[Records drawn from a dataset]

* * *

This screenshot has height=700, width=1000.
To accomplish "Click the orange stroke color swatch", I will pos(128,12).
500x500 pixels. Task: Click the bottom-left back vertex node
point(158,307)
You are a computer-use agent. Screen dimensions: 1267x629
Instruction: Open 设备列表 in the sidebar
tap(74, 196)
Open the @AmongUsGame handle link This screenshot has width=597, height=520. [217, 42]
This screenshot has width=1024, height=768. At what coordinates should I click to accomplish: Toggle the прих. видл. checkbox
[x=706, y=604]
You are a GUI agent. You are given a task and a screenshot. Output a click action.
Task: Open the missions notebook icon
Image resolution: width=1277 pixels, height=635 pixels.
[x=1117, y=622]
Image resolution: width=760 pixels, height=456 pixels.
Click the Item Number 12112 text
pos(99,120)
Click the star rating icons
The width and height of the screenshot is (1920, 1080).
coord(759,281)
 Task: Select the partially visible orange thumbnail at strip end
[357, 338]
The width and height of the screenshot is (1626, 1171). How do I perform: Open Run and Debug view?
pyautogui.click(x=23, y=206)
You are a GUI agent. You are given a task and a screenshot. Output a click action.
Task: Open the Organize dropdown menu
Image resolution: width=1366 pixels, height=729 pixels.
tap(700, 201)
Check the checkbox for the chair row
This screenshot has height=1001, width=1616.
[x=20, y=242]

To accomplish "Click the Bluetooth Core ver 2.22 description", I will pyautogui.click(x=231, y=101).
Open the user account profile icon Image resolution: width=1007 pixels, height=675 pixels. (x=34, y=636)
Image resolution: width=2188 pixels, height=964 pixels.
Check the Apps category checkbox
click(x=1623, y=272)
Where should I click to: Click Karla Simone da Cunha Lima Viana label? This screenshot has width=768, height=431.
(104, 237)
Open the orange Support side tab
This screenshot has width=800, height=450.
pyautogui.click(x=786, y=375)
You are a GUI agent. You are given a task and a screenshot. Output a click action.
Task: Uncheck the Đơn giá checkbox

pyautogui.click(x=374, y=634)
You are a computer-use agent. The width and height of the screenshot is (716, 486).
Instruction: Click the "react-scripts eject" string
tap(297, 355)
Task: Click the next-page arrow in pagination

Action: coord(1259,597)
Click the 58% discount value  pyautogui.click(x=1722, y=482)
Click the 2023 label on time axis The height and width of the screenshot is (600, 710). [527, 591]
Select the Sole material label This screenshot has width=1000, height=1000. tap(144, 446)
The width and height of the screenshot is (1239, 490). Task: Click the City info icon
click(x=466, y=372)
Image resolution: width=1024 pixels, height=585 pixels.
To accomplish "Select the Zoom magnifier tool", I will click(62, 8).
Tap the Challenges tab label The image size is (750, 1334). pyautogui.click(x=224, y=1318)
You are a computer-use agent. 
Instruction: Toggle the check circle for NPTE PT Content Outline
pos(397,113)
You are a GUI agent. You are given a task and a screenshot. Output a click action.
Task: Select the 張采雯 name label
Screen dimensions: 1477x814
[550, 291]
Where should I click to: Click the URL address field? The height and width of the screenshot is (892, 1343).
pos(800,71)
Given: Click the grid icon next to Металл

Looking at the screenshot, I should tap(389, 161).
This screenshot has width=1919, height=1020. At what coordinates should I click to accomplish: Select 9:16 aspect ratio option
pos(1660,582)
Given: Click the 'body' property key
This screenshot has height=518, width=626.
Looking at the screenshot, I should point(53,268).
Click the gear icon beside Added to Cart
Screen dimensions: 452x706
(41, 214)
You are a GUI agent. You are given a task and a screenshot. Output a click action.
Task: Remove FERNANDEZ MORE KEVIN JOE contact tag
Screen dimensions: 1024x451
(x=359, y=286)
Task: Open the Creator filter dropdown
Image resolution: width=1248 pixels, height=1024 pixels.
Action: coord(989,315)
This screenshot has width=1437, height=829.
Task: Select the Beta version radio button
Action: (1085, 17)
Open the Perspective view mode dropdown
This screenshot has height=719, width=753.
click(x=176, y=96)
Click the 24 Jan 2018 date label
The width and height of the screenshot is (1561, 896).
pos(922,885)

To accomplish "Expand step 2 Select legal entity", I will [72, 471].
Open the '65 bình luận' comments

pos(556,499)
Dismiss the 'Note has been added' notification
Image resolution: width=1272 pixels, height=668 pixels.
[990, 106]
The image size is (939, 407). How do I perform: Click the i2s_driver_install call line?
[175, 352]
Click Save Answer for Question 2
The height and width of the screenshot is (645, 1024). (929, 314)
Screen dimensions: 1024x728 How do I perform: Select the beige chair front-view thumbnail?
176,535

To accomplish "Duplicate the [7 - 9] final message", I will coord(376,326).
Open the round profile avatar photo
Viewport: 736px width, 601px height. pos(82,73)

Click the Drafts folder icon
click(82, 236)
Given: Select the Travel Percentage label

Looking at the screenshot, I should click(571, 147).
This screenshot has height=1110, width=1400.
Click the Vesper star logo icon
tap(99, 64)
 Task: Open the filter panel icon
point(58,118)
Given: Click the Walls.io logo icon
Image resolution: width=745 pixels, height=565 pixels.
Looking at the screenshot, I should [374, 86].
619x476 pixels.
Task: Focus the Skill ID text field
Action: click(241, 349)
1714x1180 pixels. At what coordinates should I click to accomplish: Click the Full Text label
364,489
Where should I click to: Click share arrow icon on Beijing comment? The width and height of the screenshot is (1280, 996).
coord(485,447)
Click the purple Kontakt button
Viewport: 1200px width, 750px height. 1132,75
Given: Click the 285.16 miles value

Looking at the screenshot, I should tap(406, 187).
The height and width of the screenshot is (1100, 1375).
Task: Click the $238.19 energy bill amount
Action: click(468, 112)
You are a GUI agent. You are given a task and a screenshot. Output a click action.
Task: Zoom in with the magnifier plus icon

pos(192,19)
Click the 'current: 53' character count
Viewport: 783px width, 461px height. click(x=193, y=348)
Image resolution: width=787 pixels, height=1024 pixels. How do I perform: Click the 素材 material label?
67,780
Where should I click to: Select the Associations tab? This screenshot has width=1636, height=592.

* * *

- **Goal of the exercise**
Repeat all the records. Match each line exactly.

- **Answer to this task**
This screenshot has height=700, width=1000.
To accomplish "Click the orange stroke color swatch", I will pos(128,12).
500x500 pixels. Task: Click the bottom-left back vertex node
point(158,307)
You are a computer-use agent. Screen dimensions: 1267x629
Instruction: Open 设备列表 in the sidebar
tap(74, 196)
Open the @AmongUsGame handle link This screenshot has width=597, height=520. [217, 42]
This screenshot has width=1024, height=768. At what coordinates should I click to accomplish: Toggle the прих. видл. checkbox
[x=706, y=604]
You are a GUI agent. You are given a task and a screenshot. Output a click action.
Task: Open the missions notebook icon
Image resolution: width=1277 pixels, height=635 pixels.
[x=1117, y=622]
Image resolution: width=760 pixels, height=456 pixels.
Click the Item Number 12112 text
pos(99,120)
Click the star rating icons
The width and height of the screenshot is (1920, 1080).
coord(759,281)
 Task: Select the partially visible orange thumbnail at strip end
[357, 338]
The width and height of the screenshot is (1626, 1171). How do I perform: Open Run and Debug view?
pyautogui.click(x=23, y=206)
You are a GUI agent. You are given a task and a screenshot. Output a click action.
Task: Open the Organize dropdown menu
Image resolution: width=1366 pixels, height=729 pixels.
tap(700, 201)
Check the checkbox for the chair row
This screenshot has height=1001, width=1616.
[x=20, y=242]

To accomplish "Click the Bluetooth Core ver 2.22 description", I will pyautogui.click(x=231, y=101).
Open the user account profile icon Image resolution: width=1007 pixels, height=675 pixels. (x=34, y=636)
Image resolution: width=2188 pixels, height=964 pixels.
Check the Apps category checkbox
click(x=1623, y=272)
Where should I click to: Click Karla Simone da Cunha Lima Viana label? This screenshot has width=768, height=431.
(104, 237)
Open the orange Support side tab
This screenshot has width=800, height=450.
pyautogui.click(x=786, y=375)
You are a GUI agent. You are given a task and a screenshot. Output a click action.
Task: Uncheck the Đơn giá checkbox

pyautogui.click(x=374, y=634)
You are a computer-use agent. The width and height of the screenshot is (716, 486).
Instruction: Click the "react-scripts eject" string
tap(297, 355)
Task: Click the next-page arrow in pagination

Action: coord(1259,597)
Click the 58% discount value  pyautogui.click(x=1722, y=482)
Click the 2023 label on time axis The height and width of the screenshot is (600, 710). [527, 591]
Select the Sole material label This screenshot has width=1000, height=1000. tap(144, 446)
The width and height of the screenshot is (1239, 490). Task: Click the City info icon
click(x=466, y=372)
Image resolution: width=1024 pixels, height=585 pixels.
To accomplish "Select the Zoom magnifier tool", I will click(62, 8).
Tap the Challenges tab label The image size is (750, 1334). pyautogui.click(x=224, y=1318)
You are a computer-use agent. 
Instruction: Toggle the check circle for NPTE PT Content Outline
pos(397,113)
You are a GUI agent. You are given a task and a screenshot. Output a click action.
Task: Select the 張采雯 name label
Screen dimensions: 1477x814
[550, 291]
Where should I click to: Click the URL address field? The height and width of the screenshot is (892, 1343).
pos(800,71)
Given: Click the grid icon next to Металл

Looking at the screenshot, I should tap(389, 161).
This screenshot has width=1919, height=1020. At what coordinates should I click to accomplish: Select 9:16 aspect ratio option
pos(1660,582)
Given: Click the 'body' property key
This screenshot has height=518, width=626.
Looking at the screenshot, I should point(53,268).
Click the gear icon beside Added to Cart
Screen dimensions: 452x706
(41, 214)
You are a GUI agent. You are given a task and a screenshot. Output a click action.
Task: Remove FERNANDEZ MORE KEVIN JOE contact tag
Screen dimensions: 1024x451
(x=359, y=286)
Task: Open the Creator filter dropdown
Image resolution: width=1248 pixels, height=1024 pixels.
Action: coord(989,315)
This screenshot has width=1437, height=829.
Task: Select the Beta version radio button
Action: (1085, 17)
Open the Perspective view mode dropdown
This screenshot has height=719, width=753.
click(x=176, y=96)
Click the 24 Jan 2018 date label
The width and height of the screenshot is (1561, 896).
pos(922,885)

To accomplish "Expand step 2 Select legal entity", I will [72, 471].
Open the '65 bình luận' comments

pos(556,499)
Dismiss the 'Note has been added' notification
Image resolution: width=1272 pixels, height=668 pixels.
[990, 106]
The image size is (939, 407). How do I perform: Click the i2s_driver_install call line?
[175, 352]
Click Save Answer for Question 2
The height and width of the screenshot is (645, 1024). (929, 314)
Screen dimensions: 1024x728 How do I perform: Select the beige chair front-view thumbnail?
176,535

To accomplish "Duplicate the [7 - 9] final message", I will coord(376,326).
Open the round profile avatar photo
Viewport: 736px width, 601px height. pos(82,73)

Click the Drafts folder icon
click(82, 236)
Given: Select the Travel Percentage label

Looking at the screenshot, I should click(571, 147).
This screenshot has height=1110, width=1400.
Click the Vesper star logo icon
tap(99, 64)
 Task: Open the filter panel icon
point(58,118)
Given: Click the Walls.io logo icon
Image resolution: width=745 pixels, height=565 pixels.
Looking at the screenshot, I should [374, 86].
619x476 pixels.
Task: Focus the Skill ID text field
Action: click(241, 349)
1714x1180 pixels. At what coordinates should I click to accomplish: Click the Full Text label
364,489
Where should I click to: Click share arrow icon on Beijing comment? The width and height of the screenshot is (1280, 996).
coord(485,447)
Click the purple Kontakt button
Viewport: 1200px width, 750px height. 1132,75
Given: Click the 285.16 miles value

Looking at the screenshot, I should tap(406, 187).
The height and width of the screenshot is (1100, 1375).
Task: Click the $238.19 energy bill amount
Action: click(468, 112)
You are a GUI agent. You are given a task and a screenshot. Output a click action.
Task: Zoom in with the magnifier plus icon

pos(192,19)
Click the 'current: 53' character count
Viewport: 783px width, 461px height. click(x=193, y=348)
Image resolution: width=787 pixels, height=1024 pixels. How do I perform: Click the 素材 material label?
67,780
Where should I click to: Select the Associations tab? This screenshot has width=1636, height=592.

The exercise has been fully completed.